Abstract

The Fukushima Dai-ichi Nuclear Power Plant (FNPP1) accident in March 2011 resulted in serious radiocesium contamination of the North Pacific Ocean. Most of the radiocesium was dissolved in seawater and transported by surface currents and subduction of mode waters. Within several years after the accident, a high-concentration water plume of the FNPP1-derived radiocesium at the sea surface had been transported from Japan to the North American continent across the subarctic gyre of the North Pacific Ocean. We measured vertical profiles of dissolved radiocesium along the nominal 47°N zonal line across the North Pacific subarctic gyre twice, in summer 2012 and summer 2014. Using these data and published data, we quantitatively discussed the zonal and vertical transports of the water plume until 2014. The FNPP1-derived radiocesium remained in the surface layer shallower than 200 m, which is the approximate winter mixed-layer depth in the western subarctic gyre.
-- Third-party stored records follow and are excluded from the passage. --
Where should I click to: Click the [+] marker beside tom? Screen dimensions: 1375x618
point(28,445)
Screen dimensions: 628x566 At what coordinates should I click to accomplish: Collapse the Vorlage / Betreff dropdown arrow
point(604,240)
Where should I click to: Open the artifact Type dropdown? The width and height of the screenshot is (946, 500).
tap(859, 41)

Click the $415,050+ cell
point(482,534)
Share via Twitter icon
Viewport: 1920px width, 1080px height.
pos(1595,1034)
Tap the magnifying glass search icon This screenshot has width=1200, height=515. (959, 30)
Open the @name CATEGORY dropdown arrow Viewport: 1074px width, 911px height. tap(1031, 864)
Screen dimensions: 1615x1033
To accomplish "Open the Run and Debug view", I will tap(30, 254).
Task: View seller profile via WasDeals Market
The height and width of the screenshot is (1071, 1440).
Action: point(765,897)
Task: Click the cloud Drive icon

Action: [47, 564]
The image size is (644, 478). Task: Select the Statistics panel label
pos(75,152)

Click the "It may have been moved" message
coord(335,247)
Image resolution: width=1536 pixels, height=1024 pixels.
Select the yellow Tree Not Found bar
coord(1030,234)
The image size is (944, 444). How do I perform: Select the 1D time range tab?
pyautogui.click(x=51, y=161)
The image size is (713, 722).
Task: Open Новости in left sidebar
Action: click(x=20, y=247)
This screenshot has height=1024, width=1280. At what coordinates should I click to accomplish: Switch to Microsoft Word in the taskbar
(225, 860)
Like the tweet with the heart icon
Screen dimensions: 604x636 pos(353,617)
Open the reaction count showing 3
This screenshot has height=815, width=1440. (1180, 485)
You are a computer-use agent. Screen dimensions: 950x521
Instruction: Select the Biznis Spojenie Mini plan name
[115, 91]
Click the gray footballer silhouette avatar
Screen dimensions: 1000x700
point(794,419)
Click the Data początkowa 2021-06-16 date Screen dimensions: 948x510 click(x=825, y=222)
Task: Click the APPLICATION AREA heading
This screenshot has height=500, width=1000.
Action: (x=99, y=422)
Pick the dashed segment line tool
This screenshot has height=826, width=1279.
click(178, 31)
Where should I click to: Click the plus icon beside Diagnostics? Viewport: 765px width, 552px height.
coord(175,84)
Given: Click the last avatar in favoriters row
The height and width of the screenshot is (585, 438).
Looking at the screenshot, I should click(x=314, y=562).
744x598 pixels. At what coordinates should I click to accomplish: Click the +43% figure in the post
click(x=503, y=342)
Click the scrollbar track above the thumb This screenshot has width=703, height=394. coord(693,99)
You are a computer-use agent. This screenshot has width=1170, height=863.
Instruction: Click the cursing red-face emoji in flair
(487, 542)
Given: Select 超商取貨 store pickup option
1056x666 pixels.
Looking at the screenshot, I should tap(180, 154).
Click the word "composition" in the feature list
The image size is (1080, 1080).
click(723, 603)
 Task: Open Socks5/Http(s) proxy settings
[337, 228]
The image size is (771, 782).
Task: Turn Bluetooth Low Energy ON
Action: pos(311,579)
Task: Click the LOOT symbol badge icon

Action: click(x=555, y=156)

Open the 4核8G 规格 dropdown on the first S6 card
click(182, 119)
The mean penetration depth did not change between 2012 and 2014. The highest concentration was observed at 180°W in 2012 and at 151°W in 2014, which suggests that the zonal transport speed of the water plume in the eastern subarctic gyre was about 3.8 cm s−1. By combining the data from the zonal line in 2014 and a nominal 152°W meridional line in 2015, we elucidated the three-dimensional size of the high-concentration water plume in summer 2014. The total inventory of the FNPP1-derived radiocesium in the subarctic North Pacific Ocean, decay-corrected to the accident date, was estimated to be 12.0 ± 2.4 PBq.